|Time:||Thursday, April 08, 2021, 04:00pm|
|Title:||Time-delay cosmography: tensions between measurements of the Hubble constant from the early and late Universe|
|Speaker:||Prof. Leon Koopmans (Univ. of Groningen)|
S727 & Online via Zoom
The Hubble Constant is a measure of the expansion rate of the Universe, but in recent years a dichotomy, or tension at the 5-sigma level, has appeared between its measurement in the early Universe for example via the Cosmic Microwave Background, and measurements in the late Universe via a wide range of methods. This presentation introduces recent results from time-delay cosmography, where the Hubble constant is inferred from time-delay measurements between the light arriving from multiple gravitationally-lensed quasars. This method can estimate the Hubble constant to several per cent precision in one step. Careful analyses of the systematics, in a fully blind study, have shown the tension to persist under the assumption of the standard cosmological model. To alleviate this tension, either the early or late universe measurements still suffer from hidden systematics, common to all of them, or the standard cosmological model needs modification. Some possibilities of the latter scenario are shortly discussed.

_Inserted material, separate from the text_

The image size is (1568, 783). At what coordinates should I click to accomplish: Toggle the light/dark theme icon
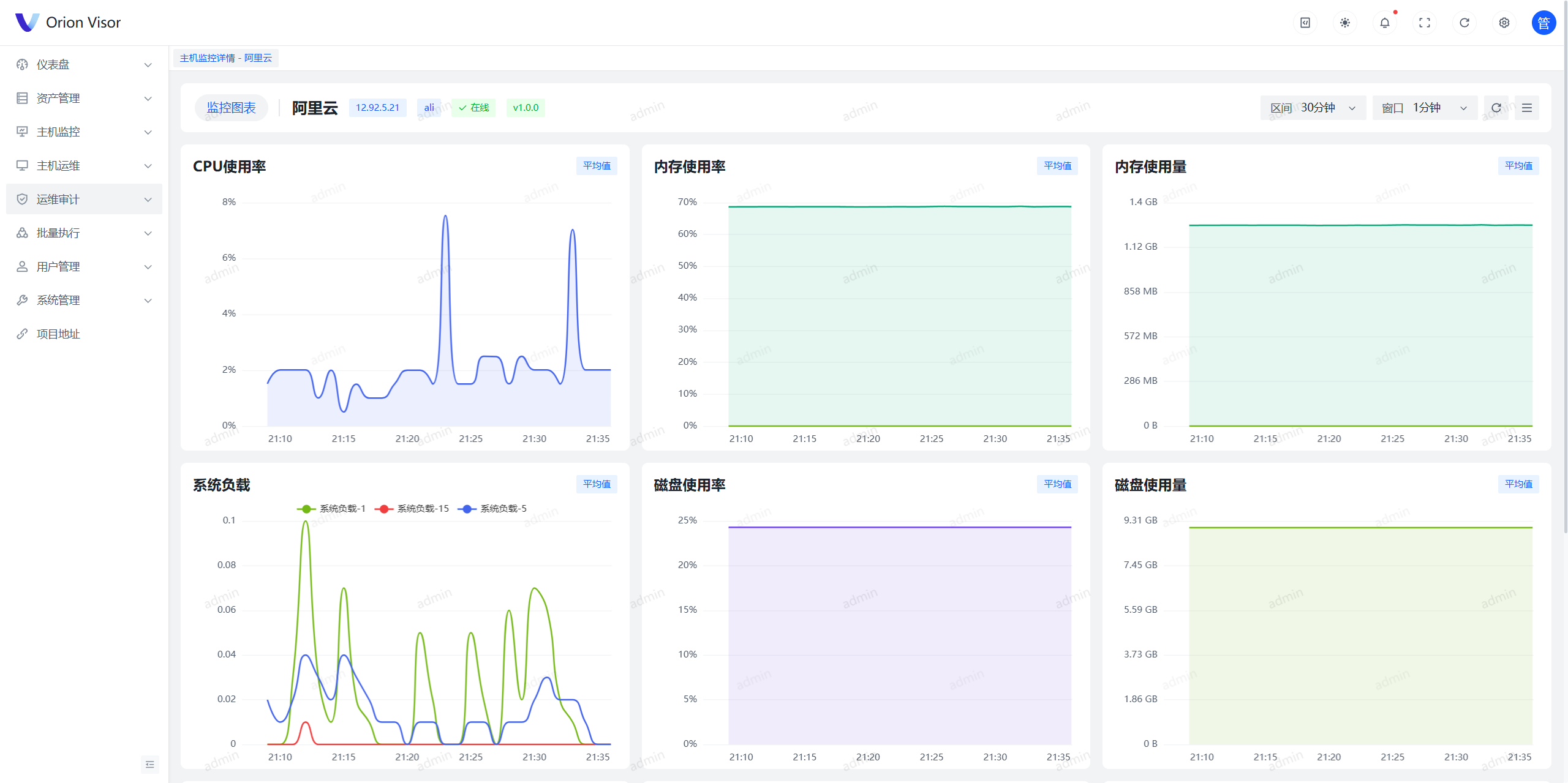(1344, 23)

Leon Koopmans is full professor and Scientific Director at the Kapteyn Astronomical Institute, University of Groningen, the Netherlands. He holds a MSc (1995) and PhD (2000; Cum Laude) in astrophysics from the University of Groningen. He spent time as postdoctoral fellow at the University of Manchester (UK), California Institute of Technology (US) and Space Telescope Science Institute (US), before returning to the Netherlands in 2004. His expertise: 21-cm cosmology, gravitational lensing, dark matter, galaxy structure, evolution & formation, stellar dynamics, interferometry. He has two major research lines, studying galaxies using strong gravitational lensing and the physics of the infant Universe during the Cosmic Dawn and Epoch of Reionization (CD/EoR). He is the Chair of Science Advisory Committee (SAC) ASTRON and Int'l SKA CD/EoR Science Team. He is founding chair and core member of SKA Science Working Group. He received both the Dutch VIDI and VICI career awards for his work on strong lensing, as well as ERC Advanced grant and ERC-starter/consolidator grant for 21-cm Cosmology.